◆ **HOW TO COMPLETE THIS TASK**: Could you transcribe every entry below exactly, leaving out the pictures?

◆ **Source data**:

○ ○ ○ ○ ○

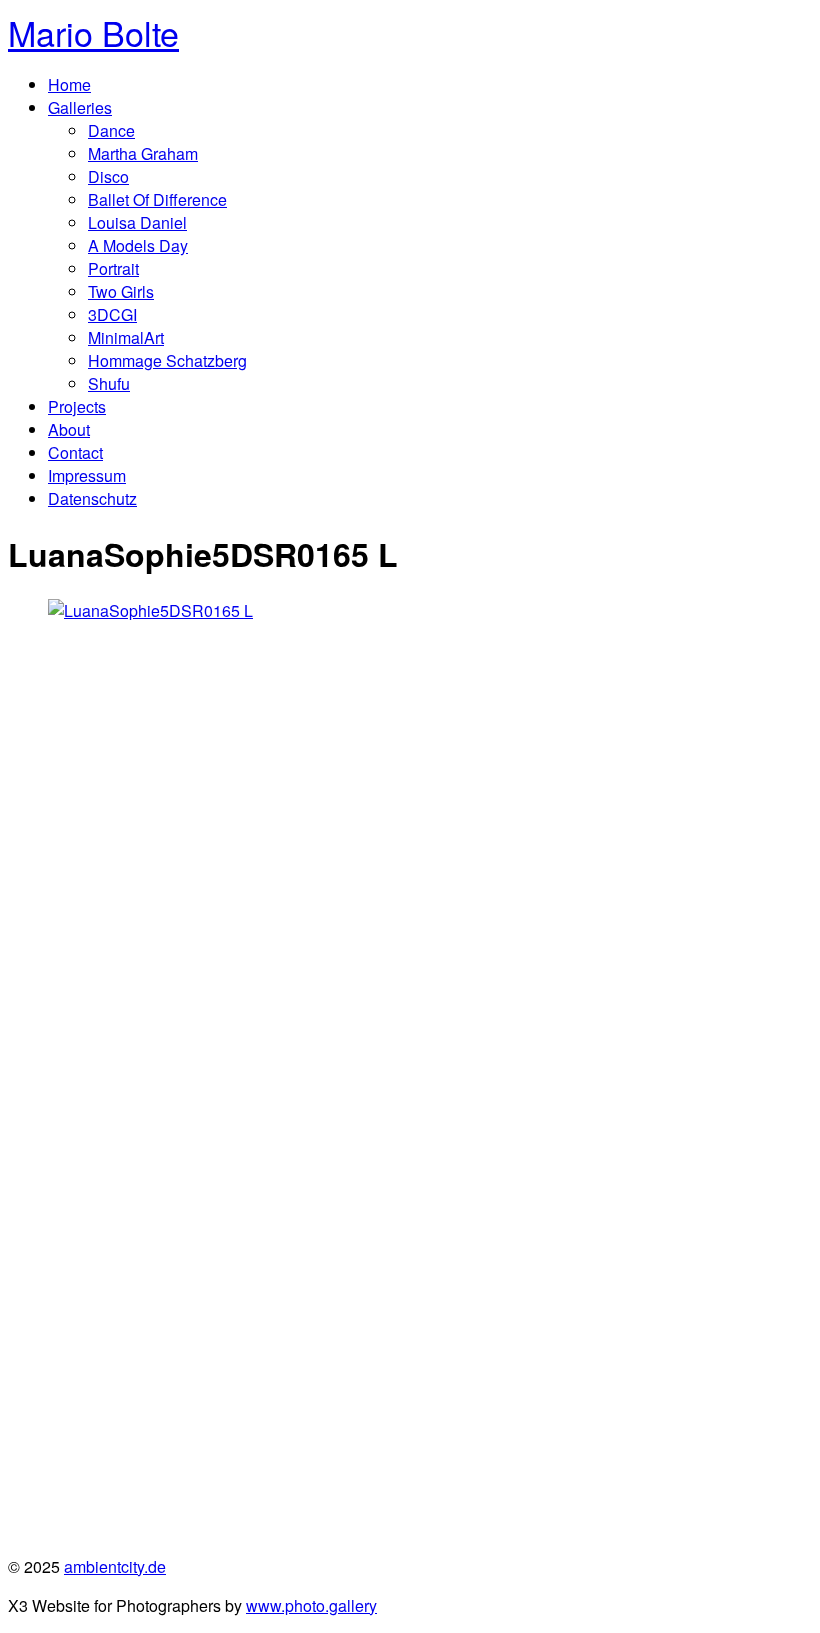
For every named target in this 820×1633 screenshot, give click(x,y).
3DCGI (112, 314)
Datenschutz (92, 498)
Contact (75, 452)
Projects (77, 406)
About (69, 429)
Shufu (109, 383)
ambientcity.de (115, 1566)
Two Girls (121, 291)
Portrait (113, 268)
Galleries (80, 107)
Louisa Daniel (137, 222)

○ ○ ○ ○ ○

◆ **ANSWER**:
For every named target in this 820×1633 screenshot, give click(x,y).
3DCGI (112, 314)
Datenschutz (92, 498)
Contact (75, 452)
Projects (77, 406)
About (69, 429)
Shufu (109, 383)
ambientcity.de (115, 1566)
Two Girls (121, 291)
Portrait (113, 268)
Galleries (80, 107)
Louisa Daniel (137, 222)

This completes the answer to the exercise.